**SOURCE EXTRACT:**
Re: [patch 0/5] optionally sync per-CPU vmstats counter on return to userspace

From: Marcelo Tosatti
Date: Fri Jul 02 2021 - 11:36:08 EST



Hi Frederic,

On Fri, Jul 02, 2021 at 02:30:32PM +0200, Frederic Weisbecker wrote:
> On Thu, Jul 01, 2021 at 06:03:36PM -0300, Marcelo Tosatti wrote:
> > The logic to disable vmstat worker thread, when entering
> > nohz full, does not cover all scenarios. For example, it is possible
> > for the following to happen:
> >
> > 1) enter nohz_full, which calls refresh_cpu_vm_stats, syncing the stats.
> > 2) app runs mlock, which increases counters for mlock'ed pages.
> > 3) start -RT loop
> >
> > Since refresh_cpu_vm_stats from nohz_full logic can happen _before_
> > the mlock, vmstat shepherd can restart vmstat worker thread on
> > the CPU in question.
> >
> > To fix this, optionally sync the vmstat counters when returning
> > from userspace, controllable by a new "vmstat_sync" isolcpus
> > flags (default off).
>
> Wasn't the plan for such finegrained isolation features to do it at
> the per task level using prctl()?

Yes, but its orthogonal: when we integrate the finegrained isolation
interface, will be able to use this code (to sync vmstat counters
on return to userspace) only when userspace informs that it has entered
isolated mode, so you don't incur the performance penalty of frequent
vmstat counter writes when not using isolated apps.

This is what the full task isolation task patchset mode is doing
as well (CC'ing Alex BTW).

This will require modifying applications (and the new kernel with the
exposed interface).

But there is demand for fixing this now, for currently existing
binary only applications.

**WHAT TO WORK ON:**
a – List the numbered steps of the scenario that the vmstat patch email says the current logic does not cover.
b – In the vmstat patch email, what is the default setting of the new "vmstat_sync" isolcpus flag?
Work from the vmstat patch email alone.

**DATASET CONTENT:**
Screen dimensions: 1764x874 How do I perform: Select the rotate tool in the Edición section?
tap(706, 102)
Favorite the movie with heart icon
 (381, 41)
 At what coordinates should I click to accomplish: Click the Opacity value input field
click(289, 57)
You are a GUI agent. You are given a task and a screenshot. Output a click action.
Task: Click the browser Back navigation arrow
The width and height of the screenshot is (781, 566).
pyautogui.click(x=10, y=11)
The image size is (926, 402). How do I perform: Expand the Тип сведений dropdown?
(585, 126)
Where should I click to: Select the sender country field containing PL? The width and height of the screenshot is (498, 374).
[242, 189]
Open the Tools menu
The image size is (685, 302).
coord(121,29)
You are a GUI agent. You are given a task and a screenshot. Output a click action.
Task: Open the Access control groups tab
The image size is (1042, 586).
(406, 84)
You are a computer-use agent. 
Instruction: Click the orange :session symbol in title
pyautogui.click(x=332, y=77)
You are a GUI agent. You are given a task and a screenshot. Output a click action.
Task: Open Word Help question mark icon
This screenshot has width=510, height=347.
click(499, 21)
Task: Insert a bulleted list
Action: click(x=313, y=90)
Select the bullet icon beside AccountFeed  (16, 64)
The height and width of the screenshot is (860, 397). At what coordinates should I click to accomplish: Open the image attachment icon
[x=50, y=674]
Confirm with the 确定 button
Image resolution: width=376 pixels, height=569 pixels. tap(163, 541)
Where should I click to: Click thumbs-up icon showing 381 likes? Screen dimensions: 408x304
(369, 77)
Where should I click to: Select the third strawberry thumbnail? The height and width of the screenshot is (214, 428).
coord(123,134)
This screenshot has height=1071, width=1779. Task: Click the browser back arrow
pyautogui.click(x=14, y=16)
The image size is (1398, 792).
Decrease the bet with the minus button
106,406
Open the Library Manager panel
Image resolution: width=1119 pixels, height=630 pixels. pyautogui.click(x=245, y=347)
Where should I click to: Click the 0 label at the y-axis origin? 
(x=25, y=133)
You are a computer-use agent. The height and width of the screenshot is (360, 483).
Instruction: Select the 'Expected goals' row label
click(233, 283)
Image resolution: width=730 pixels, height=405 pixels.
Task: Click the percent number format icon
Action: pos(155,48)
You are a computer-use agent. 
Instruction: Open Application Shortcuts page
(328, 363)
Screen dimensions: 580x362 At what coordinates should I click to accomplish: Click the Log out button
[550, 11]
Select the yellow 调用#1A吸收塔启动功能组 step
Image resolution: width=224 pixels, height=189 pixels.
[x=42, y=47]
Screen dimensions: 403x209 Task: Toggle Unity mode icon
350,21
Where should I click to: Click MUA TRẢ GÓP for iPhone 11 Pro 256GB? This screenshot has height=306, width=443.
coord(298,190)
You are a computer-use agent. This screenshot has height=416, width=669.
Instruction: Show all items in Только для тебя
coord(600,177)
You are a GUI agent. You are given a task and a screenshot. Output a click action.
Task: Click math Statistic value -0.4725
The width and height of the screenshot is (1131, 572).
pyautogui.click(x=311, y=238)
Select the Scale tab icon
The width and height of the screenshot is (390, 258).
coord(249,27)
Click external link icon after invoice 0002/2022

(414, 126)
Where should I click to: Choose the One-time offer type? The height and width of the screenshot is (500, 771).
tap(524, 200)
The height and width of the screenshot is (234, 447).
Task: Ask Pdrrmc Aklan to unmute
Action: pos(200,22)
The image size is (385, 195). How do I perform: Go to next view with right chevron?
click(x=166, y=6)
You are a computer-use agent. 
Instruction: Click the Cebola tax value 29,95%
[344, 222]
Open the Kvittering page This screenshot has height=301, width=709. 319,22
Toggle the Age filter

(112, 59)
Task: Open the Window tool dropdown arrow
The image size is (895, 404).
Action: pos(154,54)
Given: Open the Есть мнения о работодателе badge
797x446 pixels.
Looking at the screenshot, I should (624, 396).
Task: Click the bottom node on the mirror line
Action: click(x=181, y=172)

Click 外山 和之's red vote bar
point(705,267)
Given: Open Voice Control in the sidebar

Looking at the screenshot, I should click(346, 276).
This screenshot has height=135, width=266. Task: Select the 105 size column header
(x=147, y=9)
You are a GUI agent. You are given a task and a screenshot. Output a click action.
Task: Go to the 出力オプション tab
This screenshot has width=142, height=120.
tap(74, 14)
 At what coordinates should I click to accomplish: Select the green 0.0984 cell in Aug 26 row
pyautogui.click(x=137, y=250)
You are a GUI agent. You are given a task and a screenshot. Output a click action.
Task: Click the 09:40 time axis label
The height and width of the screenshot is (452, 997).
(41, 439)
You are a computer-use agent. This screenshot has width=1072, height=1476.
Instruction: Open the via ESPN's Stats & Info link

**FINAL ANSWERS:**
a –
1) Enter nohz_full, which calls refresh_cpu_vm_stats, syncing the stats.
2) The app runs mlock, which increases counters for mlock'ed pages.
3) Start the -RT loop.

b – Off.